GIVEN INSTRUCTION
Copy out every line of the listing below word for word, keeping the original order.

INPUT FOR THIS TASK
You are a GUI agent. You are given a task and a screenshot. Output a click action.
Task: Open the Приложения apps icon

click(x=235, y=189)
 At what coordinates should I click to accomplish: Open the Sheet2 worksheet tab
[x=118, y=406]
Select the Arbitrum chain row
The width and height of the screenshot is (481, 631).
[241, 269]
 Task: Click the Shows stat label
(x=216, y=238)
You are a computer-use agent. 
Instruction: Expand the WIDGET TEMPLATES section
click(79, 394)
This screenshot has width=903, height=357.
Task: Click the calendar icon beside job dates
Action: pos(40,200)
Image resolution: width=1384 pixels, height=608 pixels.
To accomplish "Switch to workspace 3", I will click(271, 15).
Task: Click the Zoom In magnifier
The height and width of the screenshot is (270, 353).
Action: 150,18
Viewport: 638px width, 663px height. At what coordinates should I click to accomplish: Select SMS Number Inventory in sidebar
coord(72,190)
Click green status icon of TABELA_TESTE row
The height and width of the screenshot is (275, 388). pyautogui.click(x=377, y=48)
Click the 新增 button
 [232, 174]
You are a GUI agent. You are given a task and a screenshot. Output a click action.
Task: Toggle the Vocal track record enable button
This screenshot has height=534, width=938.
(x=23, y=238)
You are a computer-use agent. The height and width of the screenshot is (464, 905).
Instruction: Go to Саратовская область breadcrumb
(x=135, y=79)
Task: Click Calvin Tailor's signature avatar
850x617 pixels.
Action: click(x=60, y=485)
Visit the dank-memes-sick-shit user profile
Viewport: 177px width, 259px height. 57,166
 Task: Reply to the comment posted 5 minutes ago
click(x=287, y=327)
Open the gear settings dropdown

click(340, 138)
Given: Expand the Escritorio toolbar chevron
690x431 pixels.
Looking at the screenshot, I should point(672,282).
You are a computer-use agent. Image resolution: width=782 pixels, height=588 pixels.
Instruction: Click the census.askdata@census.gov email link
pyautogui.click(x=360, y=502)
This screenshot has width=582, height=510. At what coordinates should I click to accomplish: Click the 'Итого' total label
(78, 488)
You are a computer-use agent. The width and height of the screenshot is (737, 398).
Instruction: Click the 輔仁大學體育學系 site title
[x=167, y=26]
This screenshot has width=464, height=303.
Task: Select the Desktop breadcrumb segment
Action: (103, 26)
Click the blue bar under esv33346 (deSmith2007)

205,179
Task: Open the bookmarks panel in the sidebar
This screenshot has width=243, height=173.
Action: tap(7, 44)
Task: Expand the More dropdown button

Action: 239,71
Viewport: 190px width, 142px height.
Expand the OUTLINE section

WRITTEN ANSWER
You are a GUI agent. You are given a task and a screenshot. Output a click action.
Task: Open the Приложения apps icon

click(x=235, y=189)
 At what coordinates should I click to accomplish: Open the Sheet2 worksheet tab
[x=118, y=406]
Select the Arbitrum chain row
The width and height of the screenshot is (481, 631).
[241, 269]
 Task: Click the Shows stat label
(x=216, y=238)
You are a computer-use agent. 
Instruction: Expand the WIDGET TEMPLATES section
click(79, 394)
This screenshot has width=903, height=357.
Task: Click the calendar icon beside job dates
Action: pos(40,200)
Image resolution: width=1384 pixels, height=608 pixels.
To accomplish "Switch to workspace 3", I will click(271, 15).
Task: Click the Zoom In magnifier
The height and width of the screenshot is (270, 353).
Action: 150,18
Viewport: 638px width, 663px height. At what coordinates should I click to accomplish: Select SMS Number Inventory in sidebar
coord(72,190)
Click green status icon of TABELA_TESTE row
The height and width of the screenshot is (275, 388). pyautogui.click(x=377, y=48)
Click the 新增 button
 [232, 174]
You are a GUI agent. You are given a task and a screenshot. Output a click action.
Task: Toggle the Vocal track record enable button
This screenshot has height=534, width=938.
(x=23, y=238)
You are a computer-use agent. The height and width of the screenshot is (464, 905).
Instruction: Go to Саратовская область breadcrumb
(x=135, y=79)
Task: Click Calvin Tailor's signature avatar
850x617 pixels.
Action: click(x=60, y=485)
Visit the dank-memes-sick-shit user profile
Viewport: 177px width, 259px height. 57,166
 Task: Reply to the comment posted 5 minutes ago
click(x=287, y=327)
Open the gear settings dropdown

click(340, 138)
Given: Expand the Escritorio toolbar chevron
690x431 pixels.
Looking at the screenshot, I should point(672,282).
You are a computer-use agent. Image resolution: width=782 pixels, height=588 pixels.
Instruction: Click the census.askdata@census.gov email link
pyautogui.click(x=360, y=502)
This screenshot has width=582, height=510. At what coordinates should I click to accomplish: Click the 'Итого' total label
(78, 488)
You are a computer-use agent. The width and height of the screenshot is (737, 398).
Instruction: Click the 輔仁大學體育學系 site title
[x=167, y=26]
This screenshot has width=464, height=303.
Task: Select the Desktop breadcrumb segment
Action: (103, 26)
Click the blue bar under esv33346 (deSmith2007)

205,179
Task: Open the bookmarks panel in the sidebar
This screenshot has width=243, height=173.
Action: tap(7, 44)
Task: Expand the More dropdown button

Action: 239,71
Viewport: 190px width, 142px height.
Expand the OUTLINE section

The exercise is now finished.